She touches the heel of a silver sneaker.
“Payless,” she says. The coach’s winding road
Now the team makes a small circle, including a 13-year-old shot putter, an 11-year-old long jumper and a 9-year-old sprinter. This building, the Oasis facility, on Woodward in Highland Park, was once a YMCA. Today there is a homeless shelter on the ground floor, a transitional housing unit on the upper levels – and, of course, in this reclaimed gymnasium, a home to the most unlikely track team you’ve ever seen.
“Who are we?” the coach yells.
“Greyhounds!” they yell back.
“Who are we?”
“Greyhounds!”
Carl Riggins, 57, is the coach. He wears a suit and tie on this day. But the former track and basketball player at Kettering High in Detroit was once homeless himself. His marriage went sour, he became suicidal and he simply walked away from life. For four years he slept anywhere he could, he says, from a cement factory to the roof of Ford Auditorium. He ate from trash bins or washed dishes for food, “until my hair got too full of lice and they wouldn’t let me in.”
A chance visit to the Detroit Rescue Mission Ministries turned him around. He had a hot meal. Slept in a bed. Met with a counselor. “That place saved my life,” he says.
Today, he is the building manager for the Rescue Mission’s permanent housing. He also runs, among other things, programs for seniors and the choir.
But this is his baby. The Greyhounds. A track and field club. Riggins, who formed the team a few years ago, is its one-man band – mentor, coach, equipment man, driver. He transports the kids in a van that reads “Detroit Rescue Mission Ministries” on the side.

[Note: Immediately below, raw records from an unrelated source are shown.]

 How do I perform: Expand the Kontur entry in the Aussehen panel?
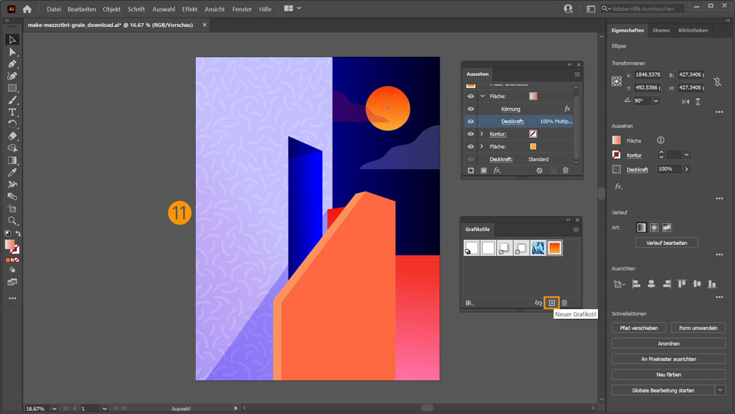(x=482, y=133)
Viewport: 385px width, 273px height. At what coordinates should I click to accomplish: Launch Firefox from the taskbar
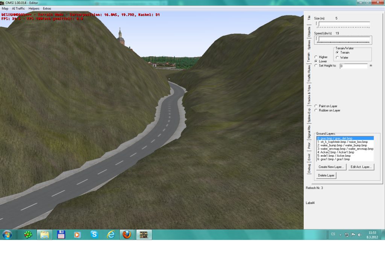coord(127,235)
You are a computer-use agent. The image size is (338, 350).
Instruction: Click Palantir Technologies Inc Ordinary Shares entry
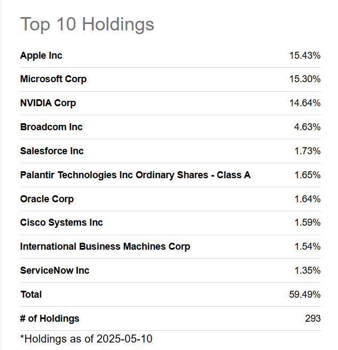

“They’re never embarrassed by that,” he says. “They’re like other kids. They just want to compete.” The plight of the downtrodden
On any given night in Detroit, there may be 10,000 homeless people on the streets. You talk to shelter managers and they will tell you it is getting worse as the state economy suffers. Some are ill. Some are substance abusers. But many are the working poor, who teeter every day on the edge of losing it all; when a bad wind blows – a layoff, a personal tragedy – they fall off.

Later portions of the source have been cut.